Published: 07 August 2018 Publication History

Abstract

A significant issue in game balancing is understanding the game itself. For simple games end-to-end optimization approaches can help explore the game's design space, but for more complex games it is necessary to isolate and explore its parts. Hearthstone, Blizzard's popular two-player turn-taking adversarial card game, has two distinct game-playing challenges: choosing when and how to play cards, and selecting which cards a player can access during the game (deckbuilding).
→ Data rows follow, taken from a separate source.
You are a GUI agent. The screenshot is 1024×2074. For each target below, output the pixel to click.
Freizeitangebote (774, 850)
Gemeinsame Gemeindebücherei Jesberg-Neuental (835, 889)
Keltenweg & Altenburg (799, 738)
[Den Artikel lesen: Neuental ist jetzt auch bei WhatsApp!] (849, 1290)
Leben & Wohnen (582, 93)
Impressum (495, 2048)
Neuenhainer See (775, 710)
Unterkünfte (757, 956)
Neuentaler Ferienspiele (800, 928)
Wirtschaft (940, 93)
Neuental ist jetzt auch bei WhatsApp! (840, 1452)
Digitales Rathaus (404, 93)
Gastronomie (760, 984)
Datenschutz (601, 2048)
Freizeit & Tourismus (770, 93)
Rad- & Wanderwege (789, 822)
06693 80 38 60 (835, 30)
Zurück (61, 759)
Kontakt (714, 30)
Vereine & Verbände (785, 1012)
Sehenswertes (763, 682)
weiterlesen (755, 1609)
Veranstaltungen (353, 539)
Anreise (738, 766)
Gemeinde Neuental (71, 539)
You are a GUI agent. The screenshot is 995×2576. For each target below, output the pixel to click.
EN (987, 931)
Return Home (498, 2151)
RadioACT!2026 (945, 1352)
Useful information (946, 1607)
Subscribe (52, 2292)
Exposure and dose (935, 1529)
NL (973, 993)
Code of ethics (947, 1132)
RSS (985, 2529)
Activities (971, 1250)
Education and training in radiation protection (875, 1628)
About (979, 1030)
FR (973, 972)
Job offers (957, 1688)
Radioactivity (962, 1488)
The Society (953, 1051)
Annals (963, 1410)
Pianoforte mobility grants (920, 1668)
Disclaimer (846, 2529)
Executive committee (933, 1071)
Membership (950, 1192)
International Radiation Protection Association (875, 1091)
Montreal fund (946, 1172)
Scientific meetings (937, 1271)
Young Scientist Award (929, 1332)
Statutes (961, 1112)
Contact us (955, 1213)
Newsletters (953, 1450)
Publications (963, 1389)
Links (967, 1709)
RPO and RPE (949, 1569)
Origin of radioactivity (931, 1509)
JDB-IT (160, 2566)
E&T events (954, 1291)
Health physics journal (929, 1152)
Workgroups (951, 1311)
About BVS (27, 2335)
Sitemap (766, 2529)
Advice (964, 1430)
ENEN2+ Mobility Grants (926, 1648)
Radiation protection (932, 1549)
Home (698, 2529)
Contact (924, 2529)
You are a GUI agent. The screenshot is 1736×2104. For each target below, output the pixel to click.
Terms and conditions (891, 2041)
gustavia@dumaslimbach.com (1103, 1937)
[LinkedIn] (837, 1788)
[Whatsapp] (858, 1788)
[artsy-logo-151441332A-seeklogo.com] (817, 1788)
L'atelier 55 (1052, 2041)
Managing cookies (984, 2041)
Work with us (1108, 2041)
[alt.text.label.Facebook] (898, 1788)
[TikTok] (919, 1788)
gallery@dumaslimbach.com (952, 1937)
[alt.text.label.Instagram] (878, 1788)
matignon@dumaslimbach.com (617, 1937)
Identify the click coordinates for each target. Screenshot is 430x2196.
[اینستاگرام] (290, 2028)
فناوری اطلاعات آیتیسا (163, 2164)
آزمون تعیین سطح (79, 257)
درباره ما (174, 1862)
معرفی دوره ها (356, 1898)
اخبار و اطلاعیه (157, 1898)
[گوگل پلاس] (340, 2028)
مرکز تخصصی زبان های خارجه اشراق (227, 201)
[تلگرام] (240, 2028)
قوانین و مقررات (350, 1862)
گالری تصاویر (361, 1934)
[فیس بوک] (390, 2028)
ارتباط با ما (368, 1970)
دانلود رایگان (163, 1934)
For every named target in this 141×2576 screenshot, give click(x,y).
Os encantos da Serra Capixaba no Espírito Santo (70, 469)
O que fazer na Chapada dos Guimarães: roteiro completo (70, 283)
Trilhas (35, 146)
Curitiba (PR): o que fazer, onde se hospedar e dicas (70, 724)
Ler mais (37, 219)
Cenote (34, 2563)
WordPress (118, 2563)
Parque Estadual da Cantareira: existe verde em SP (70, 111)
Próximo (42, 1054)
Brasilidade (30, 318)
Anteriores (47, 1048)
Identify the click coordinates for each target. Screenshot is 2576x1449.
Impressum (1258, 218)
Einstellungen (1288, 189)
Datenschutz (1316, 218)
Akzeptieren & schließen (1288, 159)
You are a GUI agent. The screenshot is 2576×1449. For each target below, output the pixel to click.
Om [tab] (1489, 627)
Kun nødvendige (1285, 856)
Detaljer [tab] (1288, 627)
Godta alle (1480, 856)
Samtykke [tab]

Focusing on deckbuilding, four experiments are conducted to computationally explore the design of Hearthstone. They address the difficulty of constructing good decks, the specificity and generality of decks, and the transitivity of decks. Results suggest it is possible to find decks with an Evolution Strategy (ES) that convincingly beat other decks available in the game, but that they also exhibit some generality (i.e. they perform well against unknown decks). Interestingly, a second ES experiment is performed where decks are evolved against opponents playing the originally evolved decks. Since the originally evolved decks beat the starter decks, and the twice evolved decks beat the originally evolved decks, some degree of transitivity of the deck space is shown. While only a preliminary study with restrictive conditions, this paper paves the way for future work computationally identifying properties of cards important for different gameplay strategies and helping players build decks to fit their personal playstyles without the need for in-depth domain knowledge.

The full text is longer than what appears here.